In 2011, the home has been significantly renovated and the property cleaned up. As of August 2011, it remains to be seen what the home's use will be, but for the time being, it appears to be safe.
What can be done?
This house still needs a hero, and with Burleson's growing population and its proximity to a revitalized Downtown, the home could still be threatened by nearby development and a weak economy.
October 13, 2007
Photo Copyright Robert Griffith
January 24, 2010
Photo Copyright Michelle Griffith
August 7, 2011
Photo Copyright Michelle Griffith
Behind 117 East Ellison Street, visible from Renfro and Dobson Streets.
In 1912, the Stone & Webster Syndicate of Boston, managers for the Fort Worth Southern Traction Company, constructed an interurban station at 124 W Ellison Street. Behind the stately building, they erected a modest one-room shack for motormen to rest in between the last run of the interurban electric railway and the first run to Cleburne at 6 a.m. the following morning.

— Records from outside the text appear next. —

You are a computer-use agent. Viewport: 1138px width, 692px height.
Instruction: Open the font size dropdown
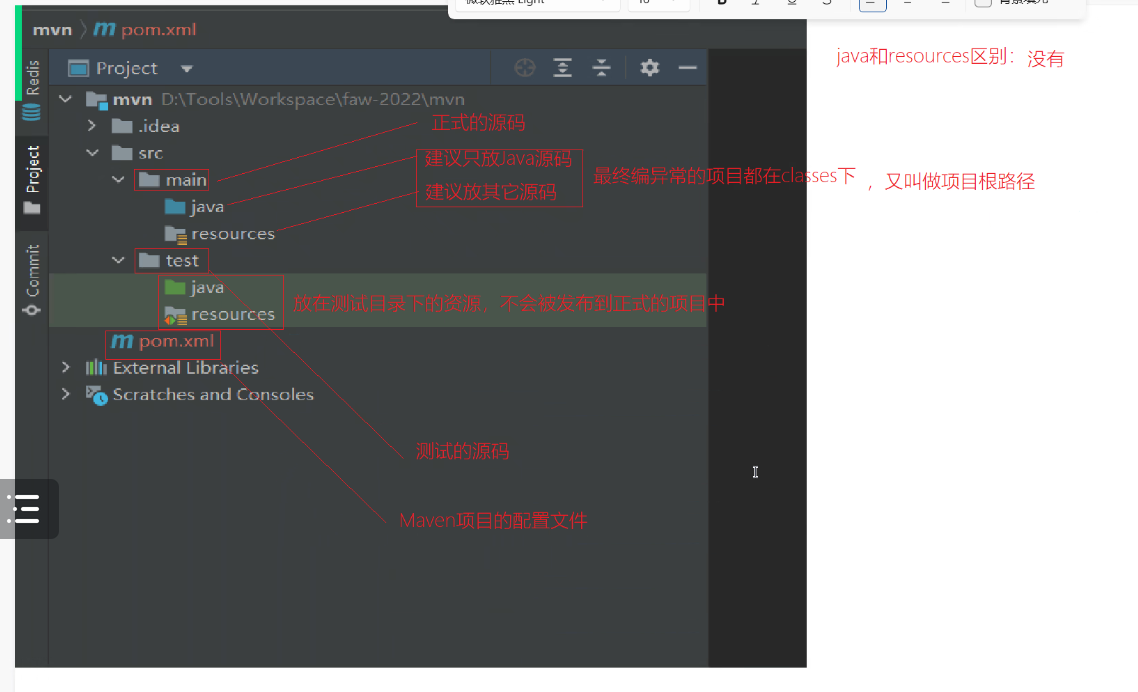tap(658, 3)
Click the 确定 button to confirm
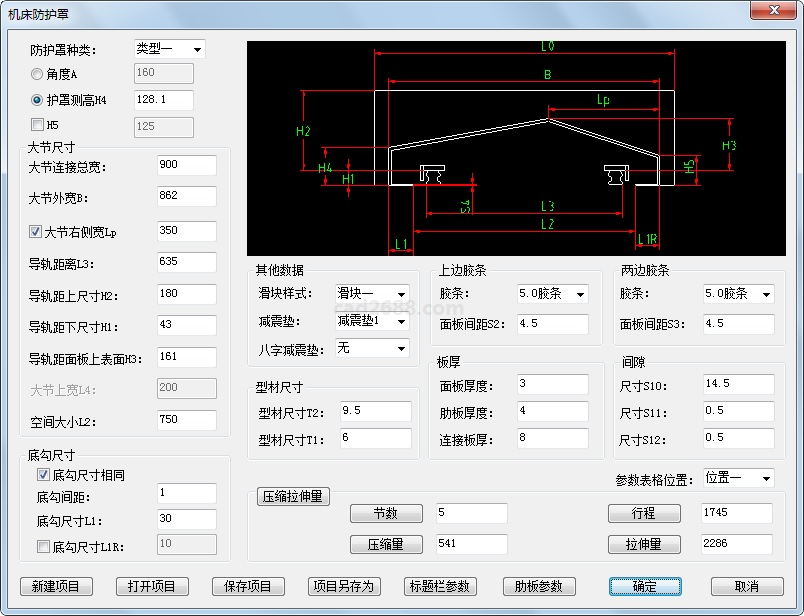Screen dimensions: 804x616 coord(645,586)
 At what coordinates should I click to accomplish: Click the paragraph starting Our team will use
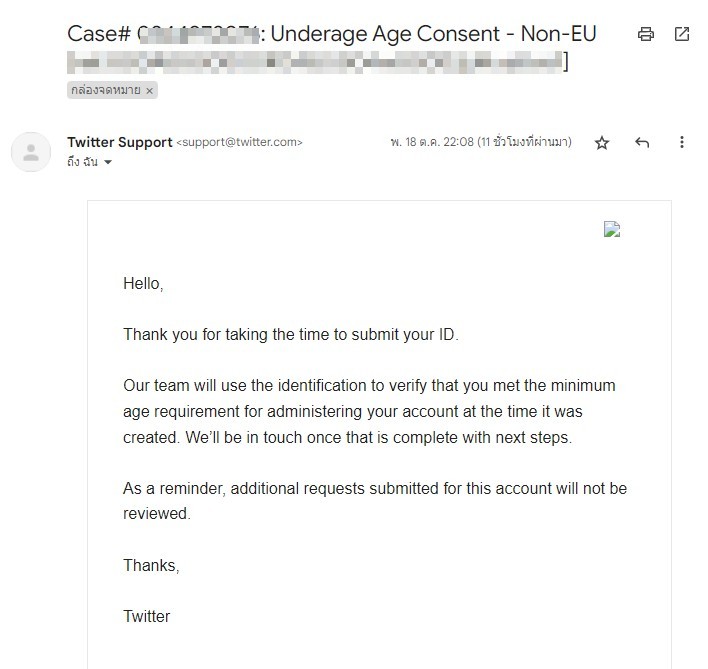point(369,411)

After the interurban departed Burleson for the last time on April 30, 1931, the shack became a storage house and later the home of George Conway (1894-1967). Conway, a veteran of World War I, came to Burleson on a wagon looking for work during the Great Depression. Described as a colorful character, George endeared himself to the town's residents, including Druggist A.H. Loyless, who hired him to clean his shop. Loyless offered Conway the use of the old motorman's shack and looked after him for nearly thirty years. According to Louis McAlister, the motorman's shack was removed from the former interurban property about 1947 and deposited behind the Loyless home one block away at the corner of Warren and Bufford Streets. Conway died in 1967, and the Loylesses moved to Austin in 1969.

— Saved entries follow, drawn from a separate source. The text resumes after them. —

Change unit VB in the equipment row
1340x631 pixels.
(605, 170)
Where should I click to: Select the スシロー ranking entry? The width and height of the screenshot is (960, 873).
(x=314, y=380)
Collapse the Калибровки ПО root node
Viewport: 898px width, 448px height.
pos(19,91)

In January 2010, the shack's owner turned it over to the Burleson Heritage Foundation. After clearing brush from around the shack and securing 2 x 12 braces at the base, the Foundation ripped the building from its floor, tipped it sideways, and hauled it on a trailer several blocks to a patch of grass behind the H. Walton Baker Home.
After months of neglect and continued deterioration, the Foundation and contractors replaced much of the interior and exterior of the shack, approximating its appearance of a century ago. As of August 2011, doors have not been added, although the shack now sits atop a concrete pad and is the centerpiece of the planned H. Walton Baker Heritage Park.